Candidatos autistas denunciam irregularidades em concurso do CBMDF
7 Mar, 2026
Candidatos aprovados nas etapas iniciais do concurso para o Corpo de Bombeiros Militar do Distrito Federal (CBMDF) denunciam irregularidades ocorridas durante a avaliação biopsicossocial, etapa obrigatória da seleção, que culminou na eliminação de todos candidatos autistas. O Ministério Público do Distrito Federal e Territórios (MPDFT) recebeu e estão em análise, até o momento, oito manifestações a respeito da avaliação, conforme apurou o . À reportagem, uma candidata, que pediu para não se identificar, contou que a avaliação ocorrida no dia 1o de abril foi marcada por uma logística exaustiva, com candidatos permanecendo no local por até 16 horas. Ela também afirmou que os candidatos autistas não foram avaliados por psiquiatras ou neuropsicólogos, mas sim por profissionais de áreas não correlatas ao transtorno, como nutricionistas, assistentes sociais e médicos do trabalho.
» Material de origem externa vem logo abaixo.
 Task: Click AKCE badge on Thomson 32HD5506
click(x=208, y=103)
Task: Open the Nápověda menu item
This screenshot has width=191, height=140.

Além disso, os exames foram descritos como extremamente superficiais, durando cerca de cinco minutos, tempo considerado insuficiente para aferir a condição clínica ou a aptidão de um candidato. Ela também contou que avaliadores teriam utilizado os próprios laudos e dificuldades declaradas pelos candidatos como justificativa para a inaptidão. Perguntas sobre uso de medicamentos e dificuldades cotidianas teriam sido usadas para fundamentar o indeferimento. O concurso oferece 356 vagas imediatas, além de formação de cadastro de reserva. São 130 vagas de nível superior para soldado do quadro geral de praças. Também há 20 vagas para bombeiro militar músico; 60 para técnico em enfermagem; e 100 para condutor de viaturas. Para esses cargos, o salário inicial pode chegar a R$ 8,9 mil. Os editais preveem ainda 23 vagas para oficial cadete, com remuneração inicial de R$ 15,2 mil, além de outras 23 oportunidades, com o mesmo salário, destinadas às áreas de medicina, enfermagem, direito e contabilidade. A banca organizadora, o Instituto Idecan, e a corporação foram procurados pela reportagem para comentarem sobre o caso. Até o momento da publicação da matéria, não houve respostas. O espaço segue aberto.